» FRAGMENTO DEL TEXTO
---+---

En la China comunista reina la corrupción, se explota a los trabajadores en las ciudades, se maltrata a los campesinos –que siguen pasando hambre en muchas zonas del país– y se expropia sin indemnización a los propietarios, o mejor dicho, a los que viven y trabajan en viviendas y tierras agrícolas de propiedad indeterminada pero pública, para levantar proyectos inmobiliarios cuyos dueños son, siempre, miembros del partido comunista, o familiares, o amigos, o cómplices, con los que se reparten las ganancias.
Esa China, conocida por todo el que tenga intención de buscar los datos pertinentes en internet, periódicos y libros, se puede analizar, con toda crudeza, en la obra de Guy Sorman El año del Gallo. Sorman pasó el 2005 recorriendo el país y hablando con disidentes, rebeldes, y también con militantes del partido comunista y académicos del régimen, así como con líderes políticos perseguidos e incluso con feministas.
El libro es un mosaico de pequeñas y grandes tragedias que debería acompañar a cualquiera que se aproxime a China, algo que no hace casi nadie. El grueso de los interesados en China se fija, habitualmente, en sus espléndidas estadísticas, en las posibles explicaciones a su altísima tasa de desarrollo, que es tan abrumadora y tan positiva para el resto del mundo que casi todos terminamos por olvidarnos de los crímenes del régimen. ¿Cómo no agradecer un 9% de crecimiento anual acumulativo desde hace veinte años, que nos permite a todos, españoles, americanos o europeos, vivir un poco mejor de lo que lo haríamos si China se estuviera desarrollando de otra forma?

---+---

» DATOS PROPORCIONADOS
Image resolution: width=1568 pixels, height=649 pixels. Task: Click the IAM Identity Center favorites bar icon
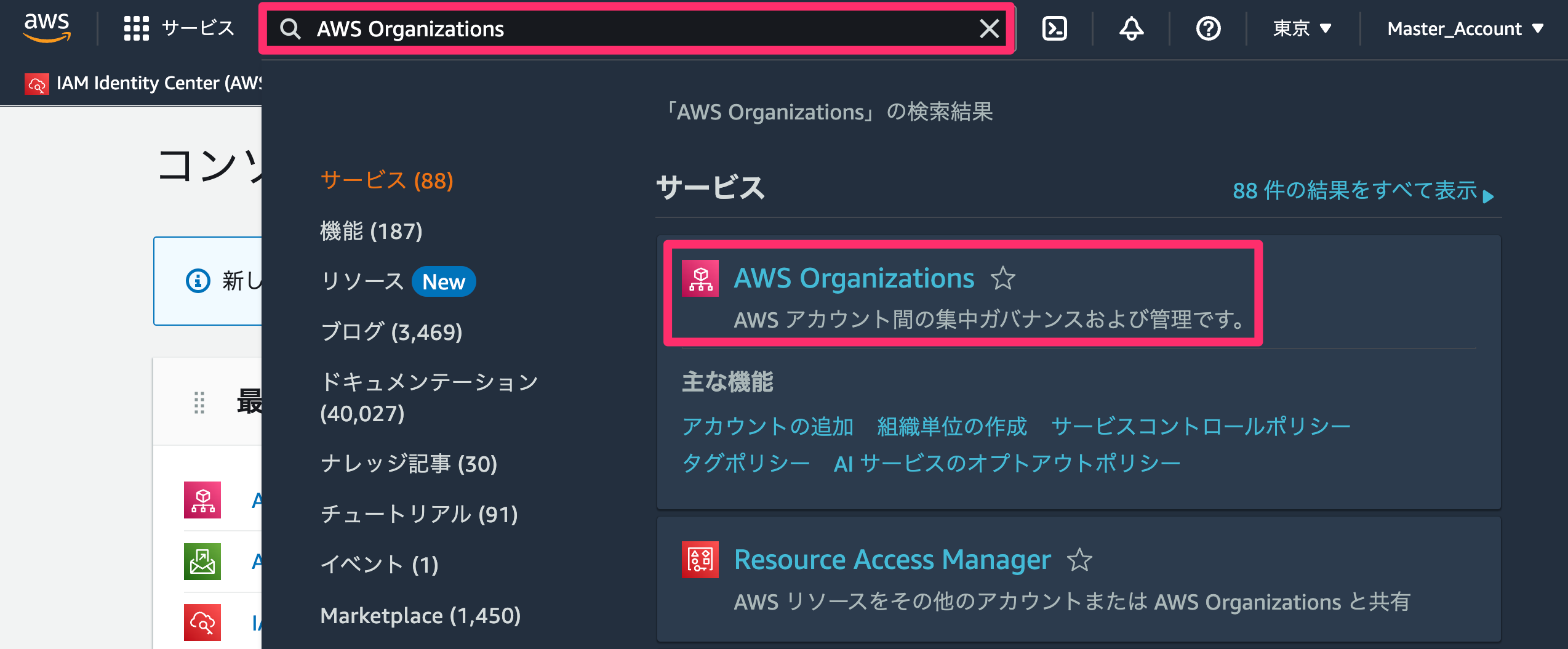(36, 83)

---+---

» TAREAS REQUERIDAS
(a) De acuerdo con el fragmento sobre la China comunista, ¿por qué casi todos terminan por olvidarse de los crímenes del régimen? Responde en una a tres oraciones.
(b) Prosigue el fragmento sobre la China comunista a partir de su última oración.
El material no hace falta para resolver nada de lo que se pide.

» RESPUESTAS ESCRITAS
(a) Porque la tasa de desarrollo de China es tan abrumadora y tan positiva para el resto del mundo que los interesados se fijan en ella y no en esos crímenes. El fragmento cita un crecimiento anual acumulativo del 9 % desde hace veinte años, que permite a españoles, americanos o europeos vivir un poco mejor.

(b)
Sorman también disecciona este fenómeno, que por otra parte pone en duda, y lo intenta analizar con los gobernantes y académicos oficiales del régimen. Incluso éstos, al menos en parte, reconocen la tragedia humana que afecta a gran parte de la población, pero todos afirman que ése es el precio que hay que pagar por "la transición", un precio que también pagaron, según ellos, los niños obreros de la revolución industrial británica, por ejemplo.
El ensayista francés no pretende desmontar con datos, y podría haberlo hecho, esa tesis del sufrimiento necesario para hacer la transición a un país moderno. Lo que hace es comparar el desarrollo indio con el chino. Pero no es ése su principal objetivo. Lo que pretende es inundarnos de ejemplos de corrupción, abusos y asesinatos por parte del partido comunista chino, y avisarnos de que no hay transición posible a un mundo mejor en China, porque la maldad intrínseca del partido y los intereses de sus miembros nunca lo consentirán.
El partido comunista es, junto a los perseguidos, maltratados y despreciados habitantes de China, el gran protagonista del libro. No hay esperanza, dice Sorman, crezca lo que crezca la economía: ésta tiene los pies de barro, y la independencia que da el bienestar terminará en un baño de sangre cuando intente convertirse en cambio político democratizador, como ocurrió en Tiananmen.
En mi opinión, el gran ausente del libro es la otra China, la que crece, la de los 200 ó 400 millones de personas con niveles medios y altos de renta, cuyo nivel de vida ha mejorado sustancialmente con las cuatro modernizaciones que impuso Deng Xiaoping. Es evidente que los dueños de las compañías, los millonarios, las grandes familias del régimen son los grandes beneficiados. Pero el resto –y esto también lo digo yo– también ha ganado.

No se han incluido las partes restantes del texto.